Joseph Brennan (1887–1976) was a senior Irish civil servant born in Bandon, County Cork, Ireland on 18 November 1887.

In 1909 he entered Christ Church, Cambridge, where he studied mathematics and then switched to classics. In successive years he obtained a first in Latin and Greek. In 1911 he entered the Civil Service and was assigned to the Board of Customs and Excise and a year later transferred to the finance division of the Chief Secretary's office in Dublin Castle.

During the July 1921 Truce he was introduced to Michael Collins and later became a financial advisor to the team negotiating the Anglo-Irish Treaty.

In April 1922, he became the Irish Free State's first Comptroller and Auditor - General and in April of the following year he was appointed Secretary of the Department of Finance, a post he held until his retirement from the Civil Service in 1927. Later that year he was appointed Chairman of the Currency Commission.

__Material provided__:
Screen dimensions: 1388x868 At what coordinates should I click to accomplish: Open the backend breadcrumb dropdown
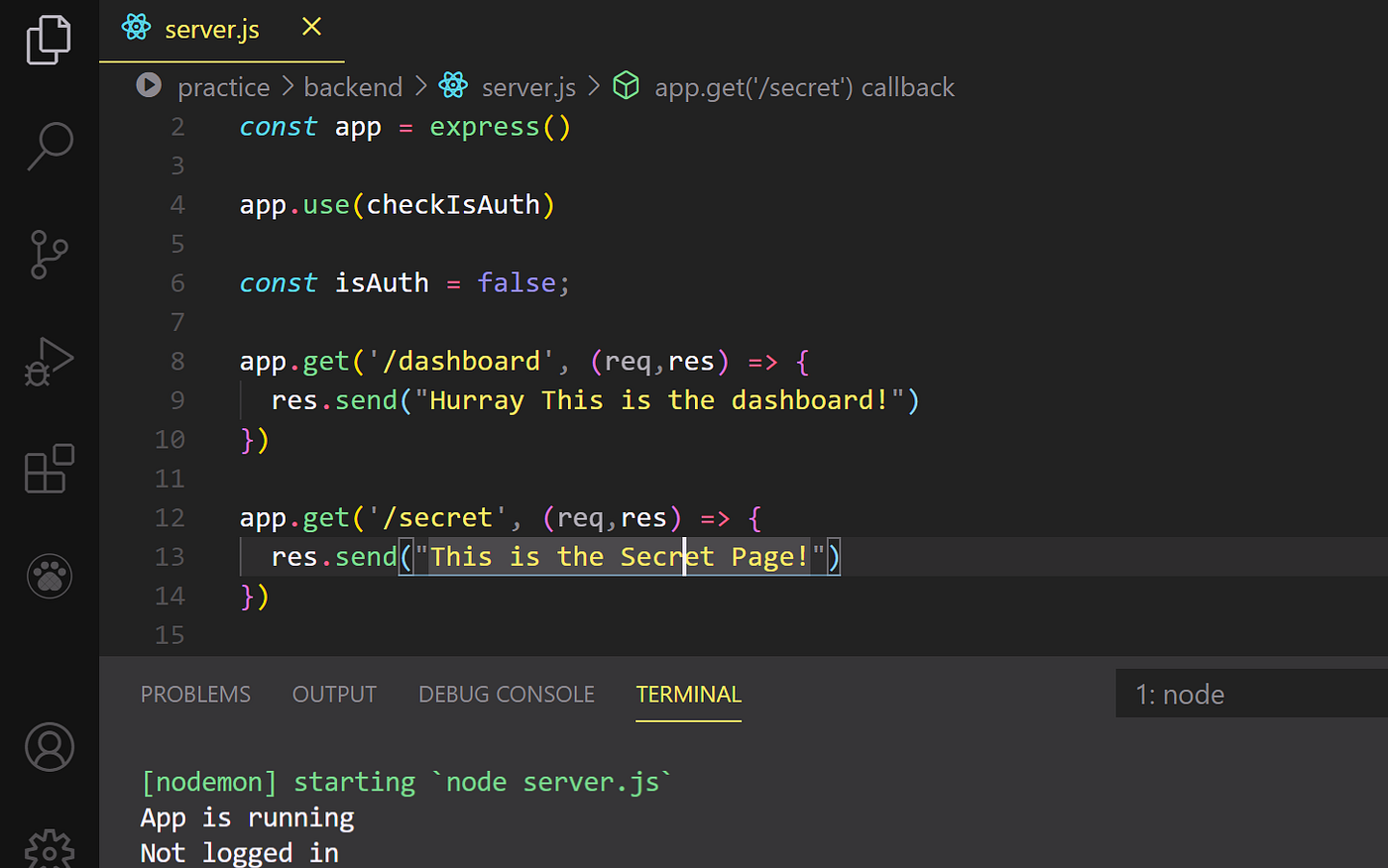pos(353,86)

__Your tasks__:
A) In the Joseph Brennan text, what position did Brennan take up in April 1922?
B) Repeat the Joseph Brennan text word for word from "In 1909 he entered" to "in Dublin Castle.".

__The replies__:
A) He became the Irish Free State's first Comptroller and Auditor-General.

B)
In 1909 he entered Christ Church, Cambridge, where he studied mathematics and then switched to classics. In successive years he obtained a first in Latin and Greek. In 1911 he entered the Civil Service and was assigned to the Board of Customs and Excise and a year later transferred to the finance division of the Chief Secretary's office in Dublin Castle.